Israeli soldiers return from fighting in the Hamas-controlled Gaza Strip on August 5, 2014. (Dave Buimovitch/Flash90)

Hamas also holds the bodies of two Israeli soldiers killed in 2014, alongside two Israeli civilians who entered the Strip.

Unlike the Gaza Strip, from which the IDF pulled out entirely, the army remains deployed in many areas of the West Bank, including the sites of the evacuated settlements.

The destroyed West Bank towns have become a symbol to settlement supporters of an injustice they have sought to undo, while to Palestinians the areas are another section of West Bank territory stripped from them.

The repeal, approved in a first Knesset reading less than a week ago, will bolster the coalition’s efforts to legalize a wildcat outpost currently occupying the site of Homesh and a yeshiva that has been built there, which activists have tried repeatedly to reestablish since 2005.

Repealing restrictions on Jewish entry was a required step toward legalizing the outpost. Homesh is built on private Palestinian land, according to a High Court ruling. The head of the IDF Central Command will still need to sign a military order allowing Israelis to return to those areas.

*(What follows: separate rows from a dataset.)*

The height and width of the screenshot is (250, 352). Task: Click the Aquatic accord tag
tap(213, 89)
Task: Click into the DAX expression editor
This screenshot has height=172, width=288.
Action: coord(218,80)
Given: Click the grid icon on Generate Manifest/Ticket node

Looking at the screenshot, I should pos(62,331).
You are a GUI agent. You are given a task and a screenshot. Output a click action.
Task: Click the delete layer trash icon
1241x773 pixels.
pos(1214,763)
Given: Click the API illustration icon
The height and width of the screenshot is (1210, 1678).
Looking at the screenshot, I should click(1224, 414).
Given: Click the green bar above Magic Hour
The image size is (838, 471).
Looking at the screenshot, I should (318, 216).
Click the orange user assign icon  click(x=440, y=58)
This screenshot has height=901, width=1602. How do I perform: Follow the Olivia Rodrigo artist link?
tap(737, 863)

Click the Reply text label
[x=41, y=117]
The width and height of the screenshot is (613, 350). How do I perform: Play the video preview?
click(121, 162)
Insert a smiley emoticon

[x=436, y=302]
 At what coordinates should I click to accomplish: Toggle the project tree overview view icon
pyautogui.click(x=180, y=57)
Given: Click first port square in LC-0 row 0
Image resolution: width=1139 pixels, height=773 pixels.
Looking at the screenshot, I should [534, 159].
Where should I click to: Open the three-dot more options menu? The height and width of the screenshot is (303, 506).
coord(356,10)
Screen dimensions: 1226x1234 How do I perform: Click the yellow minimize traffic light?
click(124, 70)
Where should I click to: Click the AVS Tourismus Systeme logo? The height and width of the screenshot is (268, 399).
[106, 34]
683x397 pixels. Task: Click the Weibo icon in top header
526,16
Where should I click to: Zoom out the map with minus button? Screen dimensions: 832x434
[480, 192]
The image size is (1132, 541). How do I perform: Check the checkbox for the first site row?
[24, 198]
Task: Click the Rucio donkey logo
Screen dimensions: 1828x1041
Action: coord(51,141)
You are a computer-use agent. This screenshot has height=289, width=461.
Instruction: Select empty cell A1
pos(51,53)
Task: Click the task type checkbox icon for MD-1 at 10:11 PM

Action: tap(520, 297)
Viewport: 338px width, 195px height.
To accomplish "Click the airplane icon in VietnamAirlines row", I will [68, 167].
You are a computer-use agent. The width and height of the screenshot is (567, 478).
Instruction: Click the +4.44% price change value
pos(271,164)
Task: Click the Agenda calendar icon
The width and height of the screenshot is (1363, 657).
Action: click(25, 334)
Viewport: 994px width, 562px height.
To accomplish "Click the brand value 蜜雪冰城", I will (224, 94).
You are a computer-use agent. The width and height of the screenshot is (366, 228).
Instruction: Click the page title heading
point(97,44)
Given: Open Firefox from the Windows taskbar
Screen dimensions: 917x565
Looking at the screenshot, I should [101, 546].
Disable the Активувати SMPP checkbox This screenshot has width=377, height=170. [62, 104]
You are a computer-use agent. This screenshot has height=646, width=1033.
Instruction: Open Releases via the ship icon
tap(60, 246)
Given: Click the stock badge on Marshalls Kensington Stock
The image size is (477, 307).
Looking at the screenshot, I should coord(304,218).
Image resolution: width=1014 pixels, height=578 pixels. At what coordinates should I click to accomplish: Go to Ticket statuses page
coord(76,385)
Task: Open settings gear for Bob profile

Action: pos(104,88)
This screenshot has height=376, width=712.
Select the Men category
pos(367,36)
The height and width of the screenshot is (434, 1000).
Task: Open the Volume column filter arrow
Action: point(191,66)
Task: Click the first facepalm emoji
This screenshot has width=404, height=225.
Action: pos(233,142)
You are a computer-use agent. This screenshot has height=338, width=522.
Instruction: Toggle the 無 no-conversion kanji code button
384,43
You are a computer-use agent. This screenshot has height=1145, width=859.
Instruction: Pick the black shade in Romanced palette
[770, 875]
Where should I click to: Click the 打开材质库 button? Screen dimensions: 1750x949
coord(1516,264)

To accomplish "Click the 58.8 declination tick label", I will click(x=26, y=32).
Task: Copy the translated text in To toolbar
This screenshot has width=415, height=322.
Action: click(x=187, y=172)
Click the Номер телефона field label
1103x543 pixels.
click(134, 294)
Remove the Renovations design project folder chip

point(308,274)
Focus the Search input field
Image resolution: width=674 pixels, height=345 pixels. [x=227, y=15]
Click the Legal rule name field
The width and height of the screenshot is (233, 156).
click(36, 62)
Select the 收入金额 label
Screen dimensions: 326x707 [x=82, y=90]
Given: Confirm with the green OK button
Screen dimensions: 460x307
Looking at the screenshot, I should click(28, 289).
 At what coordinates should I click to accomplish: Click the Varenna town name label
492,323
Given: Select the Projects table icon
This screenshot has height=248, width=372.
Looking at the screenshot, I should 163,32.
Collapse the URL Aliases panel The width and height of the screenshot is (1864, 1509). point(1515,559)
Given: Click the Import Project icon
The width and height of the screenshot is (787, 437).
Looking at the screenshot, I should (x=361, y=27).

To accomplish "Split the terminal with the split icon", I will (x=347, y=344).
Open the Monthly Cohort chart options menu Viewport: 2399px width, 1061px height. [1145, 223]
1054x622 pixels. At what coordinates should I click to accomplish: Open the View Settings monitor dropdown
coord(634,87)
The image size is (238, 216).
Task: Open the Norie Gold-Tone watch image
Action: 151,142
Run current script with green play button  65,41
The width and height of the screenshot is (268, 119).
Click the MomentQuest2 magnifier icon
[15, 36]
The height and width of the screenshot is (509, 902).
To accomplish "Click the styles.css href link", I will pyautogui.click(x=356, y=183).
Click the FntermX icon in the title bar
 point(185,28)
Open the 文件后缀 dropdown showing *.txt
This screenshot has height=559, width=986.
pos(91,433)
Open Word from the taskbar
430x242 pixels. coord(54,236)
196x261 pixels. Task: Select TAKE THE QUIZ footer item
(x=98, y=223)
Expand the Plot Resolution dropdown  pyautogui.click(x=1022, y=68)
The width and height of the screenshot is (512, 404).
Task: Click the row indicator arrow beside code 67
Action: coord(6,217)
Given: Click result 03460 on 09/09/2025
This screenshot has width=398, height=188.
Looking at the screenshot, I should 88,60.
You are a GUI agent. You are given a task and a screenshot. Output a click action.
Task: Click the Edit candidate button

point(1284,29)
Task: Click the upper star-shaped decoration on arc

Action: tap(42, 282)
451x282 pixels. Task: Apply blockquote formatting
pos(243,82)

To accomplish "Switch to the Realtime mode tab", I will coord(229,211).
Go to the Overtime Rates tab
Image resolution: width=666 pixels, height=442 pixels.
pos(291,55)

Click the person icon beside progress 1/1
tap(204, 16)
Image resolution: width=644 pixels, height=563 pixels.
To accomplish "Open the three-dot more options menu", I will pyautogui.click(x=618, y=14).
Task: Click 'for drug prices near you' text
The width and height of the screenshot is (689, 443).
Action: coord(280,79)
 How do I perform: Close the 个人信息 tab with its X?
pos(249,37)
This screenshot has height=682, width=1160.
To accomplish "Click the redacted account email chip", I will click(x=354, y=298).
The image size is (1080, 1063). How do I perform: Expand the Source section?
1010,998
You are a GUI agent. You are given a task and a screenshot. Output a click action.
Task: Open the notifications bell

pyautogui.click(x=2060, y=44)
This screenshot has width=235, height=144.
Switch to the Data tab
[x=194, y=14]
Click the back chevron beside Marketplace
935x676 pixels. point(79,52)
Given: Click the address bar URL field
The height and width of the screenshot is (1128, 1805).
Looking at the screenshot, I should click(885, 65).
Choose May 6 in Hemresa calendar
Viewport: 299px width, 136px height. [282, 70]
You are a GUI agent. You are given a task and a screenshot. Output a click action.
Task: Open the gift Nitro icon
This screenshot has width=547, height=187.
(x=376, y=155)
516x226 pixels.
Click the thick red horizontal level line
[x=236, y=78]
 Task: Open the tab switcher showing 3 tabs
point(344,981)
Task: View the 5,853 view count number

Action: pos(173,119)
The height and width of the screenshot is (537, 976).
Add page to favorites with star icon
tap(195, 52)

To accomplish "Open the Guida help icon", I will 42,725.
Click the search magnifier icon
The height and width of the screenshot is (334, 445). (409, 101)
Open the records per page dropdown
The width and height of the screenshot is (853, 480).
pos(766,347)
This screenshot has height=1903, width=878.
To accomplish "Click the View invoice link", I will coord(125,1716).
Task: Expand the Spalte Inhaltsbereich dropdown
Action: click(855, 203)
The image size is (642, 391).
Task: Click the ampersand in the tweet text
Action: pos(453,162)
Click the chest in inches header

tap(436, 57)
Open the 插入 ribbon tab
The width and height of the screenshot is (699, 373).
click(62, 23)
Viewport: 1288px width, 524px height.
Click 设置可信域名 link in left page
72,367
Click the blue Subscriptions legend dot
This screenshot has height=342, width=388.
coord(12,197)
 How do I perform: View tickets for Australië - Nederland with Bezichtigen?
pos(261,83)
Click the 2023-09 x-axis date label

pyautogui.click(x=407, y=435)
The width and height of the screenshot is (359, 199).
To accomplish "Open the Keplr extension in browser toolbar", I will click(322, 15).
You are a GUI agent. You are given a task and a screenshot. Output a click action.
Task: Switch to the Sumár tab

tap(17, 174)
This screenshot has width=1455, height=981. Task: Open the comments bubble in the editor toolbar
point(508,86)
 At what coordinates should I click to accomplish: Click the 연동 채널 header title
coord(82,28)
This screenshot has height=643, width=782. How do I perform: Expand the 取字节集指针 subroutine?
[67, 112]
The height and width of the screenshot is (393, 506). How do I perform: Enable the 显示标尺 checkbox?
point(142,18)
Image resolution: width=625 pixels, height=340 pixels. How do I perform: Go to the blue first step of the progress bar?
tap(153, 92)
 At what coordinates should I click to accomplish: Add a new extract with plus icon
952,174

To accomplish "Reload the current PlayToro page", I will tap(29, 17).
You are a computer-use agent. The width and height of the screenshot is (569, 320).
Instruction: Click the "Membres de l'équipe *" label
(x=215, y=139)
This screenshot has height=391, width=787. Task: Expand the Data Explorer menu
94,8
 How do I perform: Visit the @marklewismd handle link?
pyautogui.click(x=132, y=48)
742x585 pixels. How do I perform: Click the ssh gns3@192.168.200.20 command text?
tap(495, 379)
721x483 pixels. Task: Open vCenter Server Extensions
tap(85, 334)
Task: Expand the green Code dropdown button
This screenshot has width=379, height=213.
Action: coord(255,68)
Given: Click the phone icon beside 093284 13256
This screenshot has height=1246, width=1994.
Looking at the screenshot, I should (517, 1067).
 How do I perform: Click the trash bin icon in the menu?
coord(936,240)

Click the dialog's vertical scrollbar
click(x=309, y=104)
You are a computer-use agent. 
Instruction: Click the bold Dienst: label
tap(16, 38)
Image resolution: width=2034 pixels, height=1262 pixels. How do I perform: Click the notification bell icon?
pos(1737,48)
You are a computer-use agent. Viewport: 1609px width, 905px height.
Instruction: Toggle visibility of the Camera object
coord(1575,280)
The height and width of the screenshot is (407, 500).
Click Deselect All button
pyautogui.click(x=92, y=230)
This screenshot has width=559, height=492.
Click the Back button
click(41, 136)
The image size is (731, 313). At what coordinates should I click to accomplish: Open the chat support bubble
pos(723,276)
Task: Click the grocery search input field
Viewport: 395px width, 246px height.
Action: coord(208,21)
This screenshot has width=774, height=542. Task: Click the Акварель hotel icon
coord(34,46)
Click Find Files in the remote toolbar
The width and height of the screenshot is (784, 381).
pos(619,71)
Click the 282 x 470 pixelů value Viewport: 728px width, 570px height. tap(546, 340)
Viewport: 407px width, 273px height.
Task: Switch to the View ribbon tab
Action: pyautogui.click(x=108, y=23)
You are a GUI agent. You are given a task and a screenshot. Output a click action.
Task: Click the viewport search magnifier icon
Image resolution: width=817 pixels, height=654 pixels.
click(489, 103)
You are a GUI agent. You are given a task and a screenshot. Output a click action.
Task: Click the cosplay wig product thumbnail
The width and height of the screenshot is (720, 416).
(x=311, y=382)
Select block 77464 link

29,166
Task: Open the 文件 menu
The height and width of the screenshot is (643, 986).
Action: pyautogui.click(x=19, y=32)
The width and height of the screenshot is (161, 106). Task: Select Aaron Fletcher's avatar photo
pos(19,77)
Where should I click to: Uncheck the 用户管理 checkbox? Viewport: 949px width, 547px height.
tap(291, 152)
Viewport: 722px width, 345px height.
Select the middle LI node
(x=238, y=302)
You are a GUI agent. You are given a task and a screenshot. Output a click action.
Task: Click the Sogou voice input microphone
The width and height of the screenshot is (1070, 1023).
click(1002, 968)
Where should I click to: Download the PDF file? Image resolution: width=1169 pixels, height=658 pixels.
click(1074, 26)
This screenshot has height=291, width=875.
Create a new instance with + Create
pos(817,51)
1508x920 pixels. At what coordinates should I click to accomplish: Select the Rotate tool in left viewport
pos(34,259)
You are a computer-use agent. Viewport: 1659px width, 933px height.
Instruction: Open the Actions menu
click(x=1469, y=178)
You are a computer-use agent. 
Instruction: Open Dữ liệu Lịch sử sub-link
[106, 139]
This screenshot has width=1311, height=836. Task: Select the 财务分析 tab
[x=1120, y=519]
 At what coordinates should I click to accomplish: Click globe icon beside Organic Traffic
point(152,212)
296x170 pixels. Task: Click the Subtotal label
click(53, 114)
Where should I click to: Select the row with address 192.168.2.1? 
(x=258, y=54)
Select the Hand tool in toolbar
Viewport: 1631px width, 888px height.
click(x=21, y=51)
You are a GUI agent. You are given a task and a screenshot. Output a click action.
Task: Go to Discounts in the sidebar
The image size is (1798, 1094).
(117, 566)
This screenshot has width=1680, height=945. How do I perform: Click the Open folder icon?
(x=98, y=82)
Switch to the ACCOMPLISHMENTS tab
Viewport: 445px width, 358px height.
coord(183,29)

The repealing of the disengagement law in the northern West Bank was met with fierce criticism from the international community, including from Israel’s closest ally, the United States.

This combo picture shows the settlement of Morag, in the southern Gaza Strip, at 11am, top, and at 4pm, bottom, before and after Israeli bulldozers demolished houses, Monday, Aug. 22, 2005, as seen from the outskirts of Rafah. (AP Photo/Karel Prinsloo)

On Tuesday Israel’s ambassador to the US was summoned to the State Department for an unscheduled meeting in a rare move by the Biden administration aimed at escalating its protest against the Knesset’s passage of the law, a US official told The Times of Israel.

A readout issued by the US after Ambassador Mike Herzog’s meeting with Deputy Secretary of State Wendy Sherman said the American official “conveyed US concern” regarding the aspects of the 2005 Disengagement Law that the Knesset voted to rescind, including the prohibition on establishing settlements in the northern West Bank.

Hours earlier, State Department deputy spokesman Vedant Patel opened the daily press briefing with a lengthy statement condemning the Knesset vote revoking parts of the Disengagement Law, arguing that the move flew in the face of Israeli commitments to the US.

Patel said the US is “extremely troubled” by the legislation, noting that Homesh, was built on private Palestinian land.

The law “represents a clear contradiction of understandings the Israeli government made to the United States,” he continued, pointing to a letter then-prime minister Ariel Sharon sent to then-US president George W. Bush some 20 years ago in which the premier committed to evacuating the four northern West Bank settlements.

The EU’s foreign policy arm released a statement calling for the Knesset to reverse the legislation, which it said was “counterproductive to deescalation efforts, and hampers the possibility to pursue confidence-building measures and create a political horizon for dialogue.”